U.S. Income Tax: A Brief History
Often times as a financial planner I hear people giving the advice to “defer, defer, defer.” Upon examining clients’ portfolios, I see it a lot where there is a large part of it in tax-deferred assets. There is no doubt that some of the time, deferring can be a sound decision when it comes to wealth planning. But as we take a look at the history of U.S. income tax in the United States, deferring isn’t always the right strategy.
When we talk about the U.S. income tax we must examine “tax deferring,” we are talking about a strategy where you defer paying taxes on certain assets until a future date. A date where you would conceivably move from a higher tax bracket to a lower tax bracket. But as we take a look at the history of taxes, it is clear that the tax rate does not always move in a downward direction. Tax rates and tax brackets change over time. They sometimes go up, and sometimes they go down. This is why deferral is a risk – if you defer tax and the rates go down, it’s a win and you pay less tax. But if you defer and find yourself with a higher tax rate in the future, you lose. You will pay more than you would have had you not deferred.
The tax rate is divided into two categories – effective and marginal. The effective tax rate is the bracket in which your income falls. The marginal rate is tax paid on any amount of income that is above the largest tax bracket, i.e. tax rates go up to $450,000 income. Any amount you make more than that would be taxed at the marginal rate. Currently, any money taxed at the marginal rate is taxed at 39.6%, with an additional 3.8% Medicare taxes added. Any deductions you make occur in the marginal tax bracket.
There are many sources of tax for the government. It includes payroll taxes such as Medicare, FICA, Social Security, and self-employment tax. And there is also income tax and corporate income tax. Historically, payroll taxes have consistently increased as a tax source. In contrast, income tax amounts have fluctuated, and corporate tax has gone down.
History of U.S. Income Tax
Taxes first showed up in the US in 1861, when Abraham Lincoln ordered any income over $800 to be taxed at 3%. The intent was to collect money to help pay the debt from the American Civil War. Conceivably, once the war debt was repaid, taxation would stop. But we all know that did not happen.

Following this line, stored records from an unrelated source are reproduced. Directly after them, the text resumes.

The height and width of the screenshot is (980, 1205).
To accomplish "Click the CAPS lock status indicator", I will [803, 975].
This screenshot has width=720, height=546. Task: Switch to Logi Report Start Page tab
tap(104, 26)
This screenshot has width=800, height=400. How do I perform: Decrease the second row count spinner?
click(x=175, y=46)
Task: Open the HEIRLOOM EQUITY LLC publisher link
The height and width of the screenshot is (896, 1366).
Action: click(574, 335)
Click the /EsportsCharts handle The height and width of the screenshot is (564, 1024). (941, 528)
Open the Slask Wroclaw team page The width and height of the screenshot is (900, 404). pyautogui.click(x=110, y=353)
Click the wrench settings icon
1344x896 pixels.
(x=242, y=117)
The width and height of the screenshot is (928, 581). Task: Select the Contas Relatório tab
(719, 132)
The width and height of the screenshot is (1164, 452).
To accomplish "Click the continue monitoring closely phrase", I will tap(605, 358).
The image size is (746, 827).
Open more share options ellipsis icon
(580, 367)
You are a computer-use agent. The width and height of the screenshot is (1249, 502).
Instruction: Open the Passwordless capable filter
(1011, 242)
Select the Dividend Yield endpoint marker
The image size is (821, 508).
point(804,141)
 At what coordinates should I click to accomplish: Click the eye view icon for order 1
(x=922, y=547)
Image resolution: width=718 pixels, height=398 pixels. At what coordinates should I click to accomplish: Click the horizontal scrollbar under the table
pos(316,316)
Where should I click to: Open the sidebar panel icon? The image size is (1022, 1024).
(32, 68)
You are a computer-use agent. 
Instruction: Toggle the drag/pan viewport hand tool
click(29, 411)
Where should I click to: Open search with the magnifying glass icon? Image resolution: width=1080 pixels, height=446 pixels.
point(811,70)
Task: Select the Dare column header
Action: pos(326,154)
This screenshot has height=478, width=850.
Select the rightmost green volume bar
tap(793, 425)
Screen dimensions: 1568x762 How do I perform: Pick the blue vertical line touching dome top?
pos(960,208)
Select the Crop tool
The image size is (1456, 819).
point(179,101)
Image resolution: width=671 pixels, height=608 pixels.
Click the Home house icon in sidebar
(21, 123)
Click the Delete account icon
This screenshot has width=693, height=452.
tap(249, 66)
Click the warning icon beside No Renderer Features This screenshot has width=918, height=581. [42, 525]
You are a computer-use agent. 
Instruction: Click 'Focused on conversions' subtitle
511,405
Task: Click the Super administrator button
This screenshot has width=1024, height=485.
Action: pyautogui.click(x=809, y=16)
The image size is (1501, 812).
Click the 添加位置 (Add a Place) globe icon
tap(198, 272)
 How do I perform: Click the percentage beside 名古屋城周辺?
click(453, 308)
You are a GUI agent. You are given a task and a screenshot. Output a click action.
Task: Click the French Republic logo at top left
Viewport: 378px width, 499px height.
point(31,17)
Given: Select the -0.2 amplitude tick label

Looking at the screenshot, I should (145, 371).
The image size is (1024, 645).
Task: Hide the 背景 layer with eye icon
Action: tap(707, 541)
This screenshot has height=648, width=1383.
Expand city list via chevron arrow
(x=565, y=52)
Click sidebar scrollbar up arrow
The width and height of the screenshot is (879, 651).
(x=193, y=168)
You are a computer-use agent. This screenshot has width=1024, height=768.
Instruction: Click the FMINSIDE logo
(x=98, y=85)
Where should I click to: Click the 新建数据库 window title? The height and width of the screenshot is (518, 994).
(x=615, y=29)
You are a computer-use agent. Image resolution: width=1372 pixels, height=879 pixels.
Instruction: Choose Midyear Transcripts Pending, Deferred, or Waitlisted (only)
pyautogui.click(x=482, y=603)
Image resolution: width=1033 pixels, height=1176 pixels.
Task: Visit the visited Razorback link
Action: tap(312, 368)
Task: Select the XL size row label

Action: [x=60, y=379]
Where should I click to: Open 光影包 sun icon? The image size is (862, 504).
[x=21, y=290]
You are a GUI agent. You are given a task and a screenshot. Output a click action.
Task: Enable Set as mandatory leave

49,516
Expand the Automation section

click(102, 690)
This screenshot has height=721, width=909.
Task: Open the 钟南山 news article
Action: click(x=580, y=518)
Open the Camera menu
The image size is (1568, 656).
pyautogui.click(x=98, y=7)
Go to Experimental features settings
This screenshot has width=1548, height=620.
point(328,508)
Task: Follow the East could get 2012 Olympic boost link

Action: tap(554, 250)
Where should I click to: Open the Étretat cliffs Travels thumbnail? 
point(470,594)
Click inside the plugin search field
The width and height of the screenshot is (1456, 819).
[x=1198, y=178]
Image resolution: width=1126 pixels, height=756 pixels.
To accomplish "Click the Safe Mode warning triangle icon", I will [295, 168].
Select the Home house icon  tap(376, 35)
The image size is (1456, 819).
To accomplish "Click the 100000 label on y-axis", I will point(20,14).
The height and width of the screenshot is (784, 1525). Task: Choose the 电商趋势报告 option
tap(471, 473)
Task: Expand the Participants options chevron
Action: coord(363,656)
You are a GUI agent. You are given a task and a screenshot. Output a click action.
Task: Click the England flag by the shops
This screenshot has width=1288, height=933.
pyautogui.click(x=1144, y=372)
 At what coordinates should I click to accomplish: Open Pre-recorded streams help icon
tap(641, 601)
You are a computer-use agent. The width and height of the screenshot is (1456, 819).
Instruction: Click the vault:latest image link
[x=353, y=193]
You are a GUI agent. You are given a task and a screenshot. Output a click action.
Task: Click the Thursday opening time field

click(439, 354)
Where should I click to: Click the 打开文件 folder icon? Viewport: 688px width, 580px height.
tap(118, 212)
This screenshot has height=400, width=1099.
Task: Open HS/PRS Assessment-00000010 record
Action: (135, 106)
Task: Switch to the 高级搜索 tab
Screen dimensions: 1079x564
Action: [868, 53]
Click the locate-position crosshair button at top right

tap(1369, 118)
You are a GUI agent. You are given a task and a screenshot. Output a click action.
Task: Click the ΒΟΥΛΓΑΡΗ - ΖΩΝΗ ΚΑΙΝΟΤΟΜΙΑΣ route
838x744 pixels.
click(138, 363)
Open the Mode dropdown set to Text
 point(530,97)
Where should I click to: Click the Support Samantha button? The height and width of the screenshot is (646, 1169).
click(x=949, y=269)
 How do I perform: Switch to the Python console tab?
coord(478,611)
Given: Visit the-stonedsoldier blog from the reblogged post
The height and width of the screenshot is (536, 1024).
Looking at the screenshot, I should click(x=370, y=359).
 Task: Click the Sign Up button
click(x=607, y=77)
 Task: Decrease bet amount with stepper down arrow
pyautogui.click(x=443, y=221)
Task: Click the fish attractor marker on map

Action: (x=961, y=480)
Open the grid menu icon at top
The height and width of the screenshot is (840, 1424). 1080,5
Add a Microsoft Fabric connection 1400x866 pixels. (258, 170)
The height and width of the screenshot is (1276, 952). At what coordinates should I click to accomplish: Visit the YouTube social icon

In 1916, the 16th Amendment was written, giving Congress the power to tax any and all income they saw fit. The tax rate in that year was 7%. By 1919, the marginal tax rate was up to 78%, and in 1946, it went all the way to 94%, where it stayed for the next 25 or so years. In the Reagan era, the marginal rate lowered to 28%, and it now rests at 39.6%. As you can see, the marginal rate has had its ups and downs. When it comes to deferral, timing is everything.
It’s important to understand the history of the U.S. income tax. Taxes are one of the foremost factors putting pressure on our wealth. Tax codes and rates are always changing.
- count on tax rates staying the same or going down
- count on the threshold in any tax bracket staying the same
- depend on those itemized deductions we all love so much
- rely on getting a break for medical expenses, state and local tax credit, real estate taxes, interest, or charitable donations
The government has the power to lower these amounts or phase them out completely. This is why deferral should not be a go-to strategy when it comes to wealth planning. Consider it carefully after examining all aspects and goals of your wealth plan.